§ **What is asked**:
In the forum thread about the spaCy string-lookup error, how many vectors in the model lack strings, out of how many in total?

§ **Document extract**:
= = = =
I get the following error output:

ℹ Initializing with 8 seed terms from starter_symptoms.txt
Traceback (most recent call last):
  File "/Users/strickvl/opt/anaconda3/lib/python3.7/runpy.py", line 193, in _run_module_as_main
    "__main__", mod_spec)
  File "/Users/strickvl/opt/anaconda3/lib/python3.7/runpy.py", line 85, in _run_code
    exec(code, run_globals)
  File "/Users/strickvl/opt/anaconda3/lib/python3.7/site-packages/prodigy/__main__.py", line 60, in <module>
    controller = recipe(*args, use_plac=True)
  File "cython_src/prodigy/core.pyx", line 300, in prodigy.core.recipe.recipe_decorator.recipe_proxy
  File "/Users/strickvl/opt/anaconda3/lib/python3.7/site-packages/plac_core.py", line 367, in call
    cmd, result = parser.consume(arglist)
  File "/Users/strickvl/opt/anaconda3/lib/python3.7/site-packages/plac_core.py", line 232, in consume
    return cmd, self.func(*(args + varargs + extraopts), **kwargs)
  File "/Users/strickvl/opt/anaconda3/lib/python3.7/site-packages/prodigy/recipes/terms.py", line 58, in teach
    nlp.vocab[s]
  File "vocab.pyx", line 249, in spacy.vocab.Vocab.__getitem__
  File "lexeme.pyx", line 47, in spacy.lexeme.Lexeme.__init__
  File "vocab.pyx", line 166, in spacy.vocab.Vocab.get_by_orth
  File "strings.pyx", line 136, in spacy.strings.StringStore.__getitem__
KeyError: "[E018] Can't retrieve string for hash '4035656307355538346'. This usually refers to an issue with the `Vocab` or `StringStore`."

I'm not quite sure how to fix this. Any pointers? Am I doing something wrong? I'm following exactly as @ines did it in the video...

Thank you!

You didn't do anything wrong. You were unlucky enough to hit one of the 4 (out of 1.1M) vectors with missing strings in this model. I noticed that a few were missing when I repackaged it for spacy v2.3.0, but I decided to leave those vectors in (keeping it identical to previous versions) since usually in spacy you start with a text before looking up vectors and you'd never notice that the strings were missing. Only if you're using some of the vector similarity methods do you go from vectors to words instead of the other way around.

But this is pretty problematic for you here and you need a version of this model that doesn't contain these vectors. Let's see, I think this is the easiest way:

nlp = spacy.load("en_vectors_web_lg")
= = = =
§ **Collected data**:
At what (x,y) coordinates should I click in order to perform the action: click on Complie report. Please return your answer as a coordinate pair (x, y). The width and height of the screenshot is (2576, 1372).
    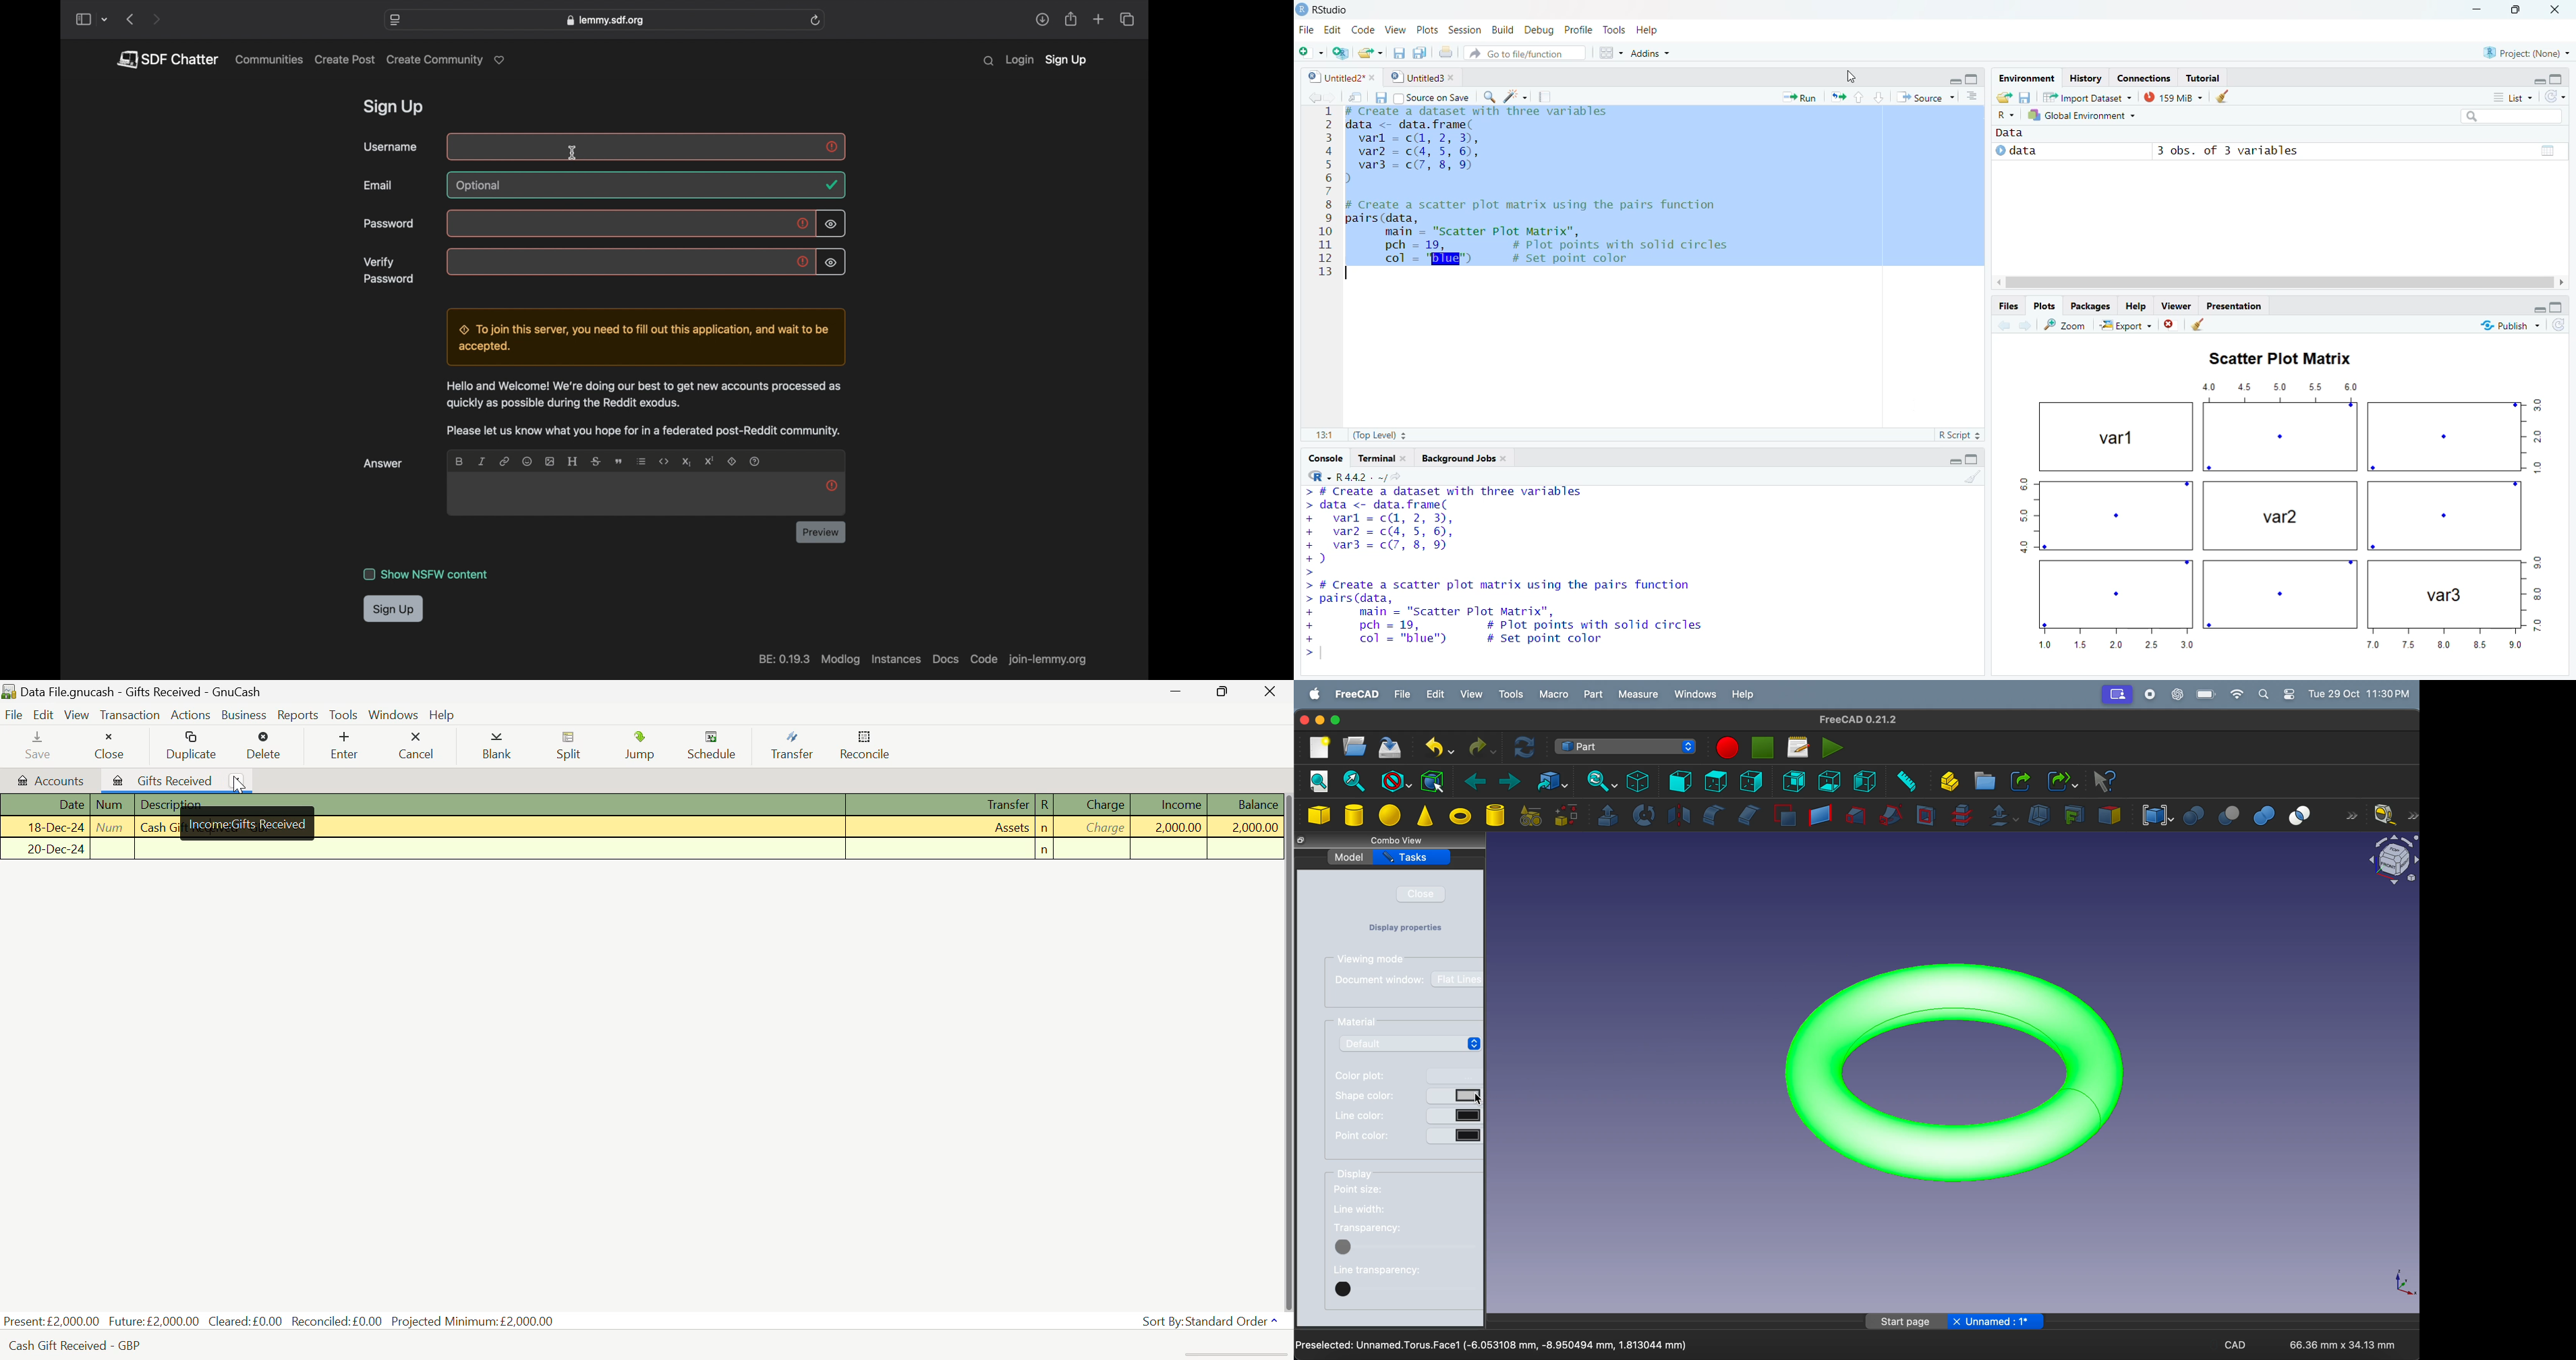
    Looking at the image, I should click on (1548, 97).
= = = =
§ **Reply to the exercise**:
4 out of 1.1M vectors.